With effect from 25th May 2018 the current European legislation relative to data protection will be superseded by the General Data Protection Regulation (GDPR). As the UK will not have completed BREXIT negotiations by this date, the GDPR will become operative within the UK as part of UK law.
Currently, the UK’s Data Protection Bill 2017 is before parliament and under consideration prior to enactment. This Bill does not seek to incorporate GDPR but proceeds on the assumption that GDPR will become part of UK law on the 25th May 2018. The substance of GDPR will be adopted by the UK government and will remain in force until the UK leaves the EU under the provisions of the European Union (Withdrawal) Act 2018 if and when this is enacted. There is no doubt that if the UK wishes to continue trading with the EU after BREXIT then legislation comparable to GDPR will need to be in place.
GDPR brings with it new concepts and definitions which will present several new challenges for businesses and community transport providers. One such challenge being the requirement not only to record, but also, to report any security breach to the Information Commissioner’s Office and also to the affected individual(s).

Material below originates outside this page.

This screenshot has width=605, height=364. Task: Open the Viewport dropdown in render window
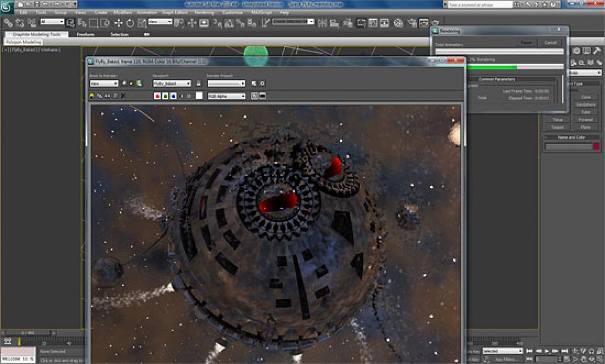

Here at Road XS we are well on the way in preparing for the new legislation to ensure compliance with the new legislation, and to protect our clients and their information. Going forwards we will liaise with our clients so as to ensure proper processes are in place to ensure compliance and advise accordingly about what changes will be coming your way. You are well on the way if you already use Road XS as the software includes many of the security standards which will be required to meet the new legislative standard.